It’s estimated that 12-20% of all patients with keratoconus eventually need a corneal transplant. But you can prevent that with cross-linking eye surgery, which stops keratoconus from getting progressively worse.
Corneal Cross Linking is a procedure performed to treat ocular conditions where the cornea becomes weakened or starts to degenerate. One of the most common issues that Corneal Cross Linking is used to treat is keratoconus, a degenerative disorder that causes structural changes to the shape of the cornea. In a healthy cornea, the epithelial tissue has a natural gradual curve. In an eye affected by keratoconus, however, the cornea becomes thinner and takes on a more pronounced conical shape.
Keratoconus is most often diagnosed during the adolescent years, and in cases where both eyes are affected, visual impairment can be severe enough to impede the ability to drive or read normal-sized print. If keratoconus if identified in its early stages, corrective lenses can be prescribed to allow patients to continue driving and engaging in normal activities. However, once the condition progresses and visual acuity begins to deteriorate further, surgery may be necessary to repair the corneas. Dr. Achiron and Dr. O’Day along with their team of experts at Atlanta Vision Cataract & Laser Center Center, diagnose and treat patients suffering from a variety of conditions that can lead to impared vision. To Schedule an appointment for an eye examination call (404) 765-2020.
Candidates for Corneal Cross Linking
To determine whether you are a candidate for Corneal Cross Linking, Dr. Achiron or Dr. O’Day will first perform a regular eye exam, as well as measure the thickness of the your cornea. A corneal topography (mapping of the cornea) will also be performed to determine the extent and severity of the condition. Many patients who have received Corneal Cross Linking have enjoyed corneal stability (where their condition did not continue to deteriorate further after the procedure) or actual improvement. The goal is to identify and treat the condition in the early stages, before severe degeneration and visual impairment sets in. Further potential applications for corneal cross linking include:
- Treatment for corneal ulcers unresponsive to topical antibiotics
- Corneal infections
- Corneal instability and vision fluctuation for patients that previously had a radial keratotomy procedure
Early symptoms of keratoconus often mirror those of common refractive eye conditions, like myopia, hyperopia, or astigmatism. Patients suffering from keratoconus often complain of the following symptoms:
- Distorted vision
- Multiple images
- Sensitivity to light
About the Procedure
This minimally invasive procedure involves applying liquid riboflavin, a form of vitamin B2, onto the surface of the cornea, then treating the eye with ultraviolet light, eliminating cornea ectasia. The procedure is most effective when it can be performed before the cornea(s) become too irregular in shape, or before there is significant vision loss. The Corneal Cross Linking procedure strengthens the cornea, and allows patients suffering from thinning or degenerating corneas (as in cases of keratoconus) to benefit most from the emerging technology.

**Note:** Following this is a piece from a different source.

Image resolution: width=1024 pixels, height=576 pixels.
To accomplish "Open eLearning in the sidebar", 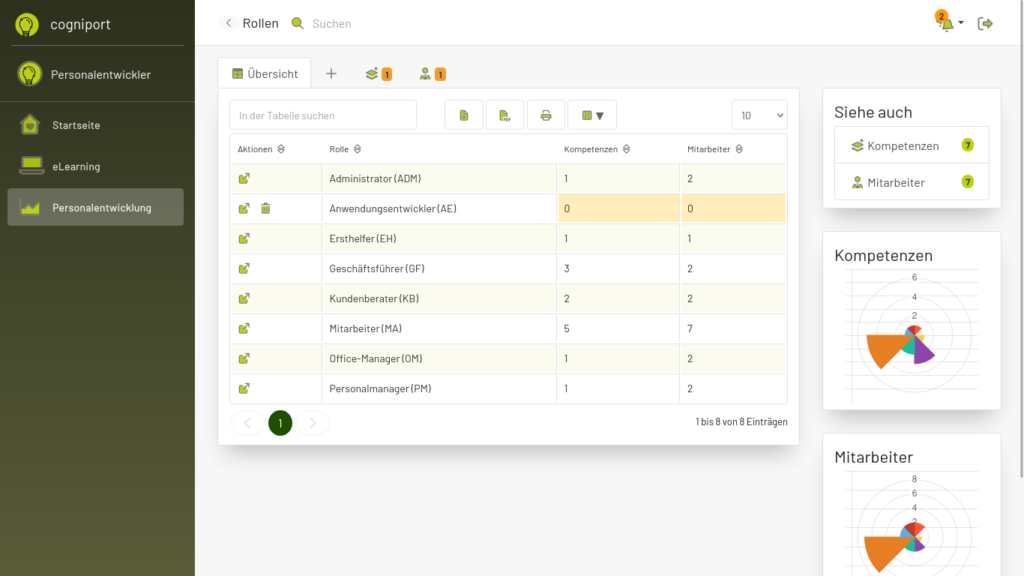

There are two types of Corneal Cross Linking. Both procedures takes about 60 to 90 minutes after which a protective contact lens may be applied along with topical antibiotics and anti-inflammatory drops. Your doctor will decide before hand which type will be most beneficial to you. At this time, studies show that corneal stability and improvement has occurred in 99 percent of patients.
- Epithelium Off: In this version, the thin layer of tissue covering the eye is removed to allow for faster and enhanced penetration of the riboflavin treatment.
- Epithelium On: In the version where the epithelium is not removed, also known as transepithelial Corneal Cross Linking, the riboflavin is applied over the epithelial tissue and requires longer saturation time.
Aftercare and Recovery
After the Cornea Cross Linking procedure, your eyes will be gritty, red and sensitive to light for several days – many patients find sunglasses helpful. Any pain or discomfort can be controlled with over-the-counter medication. Your vision will be quite blurred at first, but will clear gradually within a few weeks. Most patients take 7 – 10 days off of work while the surface healing occurs. Day to day activities such as watching TV or using a computer will not do any damage to your eyes, but you might find it more comfortable to rest with your eyes closed early on.